To do -> Please set down word for word every line from the one holding "Click the browser forward arrow button" to the end of the data below, both included.

Dataset excerpts ->

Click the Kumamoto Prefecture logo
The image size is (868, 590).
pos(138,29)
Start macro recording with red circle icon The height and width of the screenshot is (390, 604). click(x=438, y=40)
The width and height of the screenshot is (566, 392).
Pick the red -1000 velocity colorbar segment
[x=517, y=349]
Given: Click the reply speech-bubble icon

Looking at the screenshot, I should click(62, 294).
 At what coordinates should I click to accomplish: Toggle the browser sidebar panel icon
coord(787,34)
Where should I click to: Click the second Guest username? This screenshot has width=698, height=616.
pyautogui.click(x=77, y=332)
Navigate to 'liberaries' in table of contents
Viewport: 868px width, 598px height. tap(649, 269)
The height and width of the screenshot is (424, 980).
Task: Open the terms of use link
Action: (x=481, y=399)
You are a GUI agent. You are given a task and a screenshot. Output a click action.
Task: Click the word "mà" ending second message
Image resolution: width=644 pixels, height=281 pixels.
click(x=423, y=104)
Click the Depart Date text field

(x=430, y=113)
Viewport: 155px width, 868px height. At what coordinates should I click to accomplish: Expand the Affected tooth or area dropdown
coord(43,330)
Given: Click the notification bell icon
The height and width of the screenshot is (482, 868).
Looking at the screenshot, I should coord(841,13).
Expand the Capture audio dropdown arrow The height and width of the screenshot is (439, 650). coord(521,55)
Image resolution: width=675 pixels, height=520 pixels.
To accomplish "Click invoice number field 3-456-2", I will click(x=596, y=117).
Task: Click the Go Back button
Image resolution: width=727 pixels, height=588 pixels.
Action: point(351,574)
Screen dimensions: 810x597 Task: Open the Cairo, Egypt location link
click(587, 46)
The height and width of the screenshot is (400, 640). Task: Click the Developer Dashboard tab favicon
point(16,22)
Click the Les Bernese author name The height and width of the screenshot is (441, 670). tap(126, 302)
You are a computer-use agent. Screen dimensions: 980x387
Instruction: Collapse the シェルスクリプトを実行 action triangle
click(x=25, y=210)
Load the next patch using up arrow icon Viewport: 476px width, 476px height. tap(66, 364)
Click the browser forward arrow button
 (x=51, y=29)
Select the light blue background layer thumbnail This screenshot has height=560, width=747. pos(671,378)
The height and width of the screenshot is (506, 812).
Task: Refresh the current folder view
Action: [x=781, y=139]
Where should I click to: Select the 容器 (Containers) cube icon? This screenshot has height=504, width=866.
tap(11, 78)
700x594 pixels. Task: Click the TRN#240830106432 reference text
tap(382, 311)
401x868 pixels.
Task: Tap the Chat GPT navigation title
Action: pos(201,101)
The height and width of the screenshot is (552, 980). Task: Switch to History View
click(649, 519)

Your response ->
Click the browser forward arrow button
 (x=51, y=29)
Select the light blue background layer thumbnail This screenshot has height=560, width=747. pos(671,378)
The height and width of the screenshot is (506, 812).
Task: Refresh the current folder view
Action: [x=781, y=139]
Where should I click to: Select the 容器 (Containers) cube icon? This screenshot has height=504, width=866.
tap(11, 78)
700x594 pixels. Task: Click the TRN#240830106432 reference text
tap(382, 311)
401x868 pixels.
Task: Tap the Chat GPT navigation title
Action: pos(201,101)
The height and width of the screenshot is (552, 980). Task: Switch to History View
click(649, 519)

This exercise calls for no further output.